By Soumya Somani
Student intern, Science and Technology Policy Program
How were scientists able to make the COVID-19 vaccine within one year? Can scientists similarly accelerate other such breakthroughs for diseases like cancer, Alzheimer’s and diabetes? The National Institutes of Health’s (NIH) new research agency, the Advanced Research Projects Agency for Health (ARPA-H), offers a unique opportunity to advance high-risk, high-reward research typically underfunded in NIH’s traditional focus on incremental, basic research.
Modeled after the Defense Advanced Research Projects Agency (DARPA) — a federal agency credited with the creation of the internet, GPS, self-driving cars and mRNA vaccines — ARPA-H is designed to be a nimble organization with a flat bureaucratic structure composed of project managers who report directly to the agency director. These project managers will have the flexibility to determine what projects to pursue and evaluate under a time-bound, metric-driven system that incentivizes bold ideas and normalizes failures. Under this model, the agency will identify investable projects rather than relying on NIH’s peer review system, thereby mitigating historical conservatism that stifles innovative proposals, inconsistency between peer reviewers and high external costs (i.e., time) for applicants.
While the NIH has successfully managed large, user-focused research projects in the past — such as the Human Genome Project, the Rapid Acceleration of Diagnostics (RADx), and the Accelerating COVID-19 Therapeutic Interventions and Vaccines (ACTIV) — it lacks the framework to regularly support such accelerated breakthroughs. In fact, in the period after the original 2003 SARS outbreak to the start of the COVID-19 pandemic, researchers working on coronavirus vaccines, treatments and diagnostics struggled to acquire funding from agencies like the NIH, which cited concerns such as irrelevance and low monetary returns. Even though the U.S. spends nearly $178 billion — a mere 20% of its non-defense discretionary budget—on health, very little of that funding ends up tackling society-wide challenges, especially related to diseases that primarily affect marginalized populations.
To that end, ARPA-H emphasizes equity and inclusion in health care access and outcomes in its core mission — an issue often overlooked by federal research agencies — enabling it to tackle the root causes of diseases. Without interweaving a focus on disparities in research innovations and technological development, health inequities would not only be perpetuated but also potentially exacerbated, as effective interventions would fail to reach those most in need. ARPA-H corrects this by funding projects focused on health equity. This is a stark departure from the NIH’s inability to involve community stakeholders in the research process and the racial biases embedded in its grant funding process.
ARPA-H aims to remediate these failures by broadening participation in the research ideation process. More specifically, the agency plans on engaging key stakeholders and end users (e.g., patients, clinicians, targeted marginalized populations) and prioritizing research projects that solve community health challenges. At the organizational level, ARPA-H plans on recruiting leaders and project managers from diverse disciplinary and demographic backgrounds to promote an atmosphere free of barriers to collaboration and inclusion. Such diversity would not only counter systemic biases in federal grant funding but also contribute to the agency’s mission to foster creativity and synergize the strengths and experiences of various agency leaders and project managers.

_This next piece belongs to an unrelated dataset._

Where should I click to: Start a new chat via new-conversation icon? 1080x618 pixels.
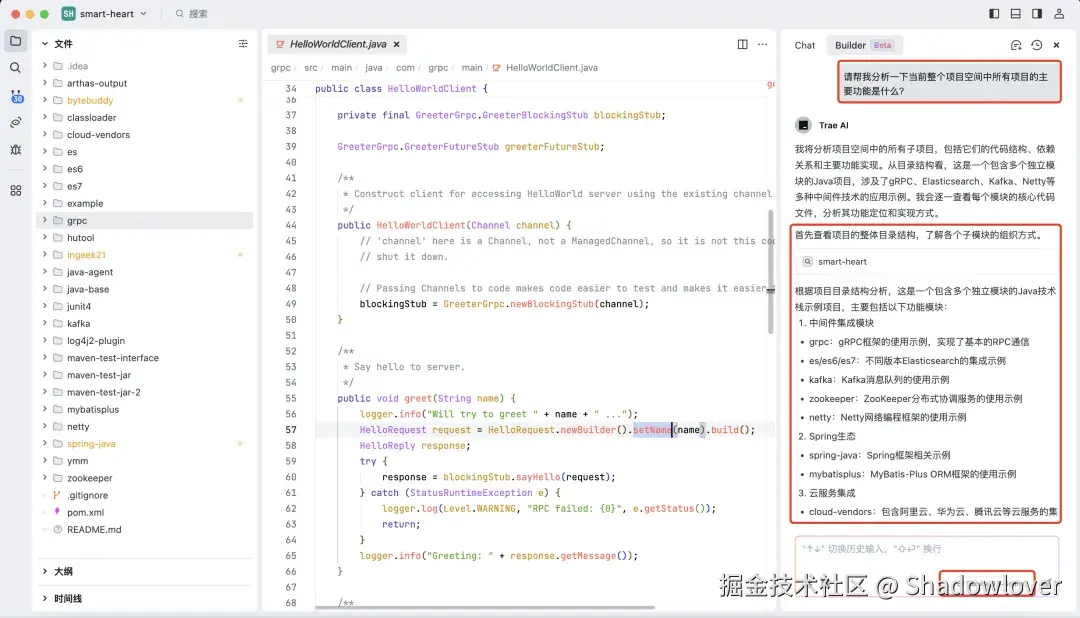click(x=1017, y=45)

Some critics argue that ARPA-H’s mission is too broad; Francis Collins, President Biden’s chief scientific advisor and former NIH Director, recently stated that ARPA-H will not ignore any disease. However, it is precisely ARPA-H’s broad mission that enables its network of program managers the intellectual freedom to prioritize what research to pursue. Nonetheless, this criticism underscores how vital program managers are, as they form the backbone of the ARPA model. Risk-averse or irresponsible project managers could work against the agency’s bold mission and needed accountability for the ARPA-H mission to succeed. To avoid this, the ARPA model has an inbuilt turnover system that limits the term of project managers to 3-5 years.
Another major criticism of ARPA-H in its current form is its establishment within the NIH. Proponents of this arrangement — including the Biden White House — have pointed to the benefits of sharing administrative costs and the mitigation of duplicative research. However, housing ARPA-H within the NIH raises concerns about a lack of the agency’s autonomy, limiting its ability to operate beyond the NIH’s culture of conservatism. Establishing ARPA-H within the NIH has also brought it into competition with the NIH and could divert future funding away from the NIH.
Nonetheless, the opportunities ARPA-H offers far outweigh the challenges to implementation. An ARPA-H system is necessary to supplement existing NIH practices and diversify the United States’ biomedical research strategy. Congress must continue to support ARPA-H and push for its establishment as a separate entity from the NIH to alleviate current concerns. With adequate funding and full independence from NIH, ARPA-H can accelerate promising breakthroughs, promote equity in health outcomes, and ultimately, transform the biomedical research ecosystem within the United States.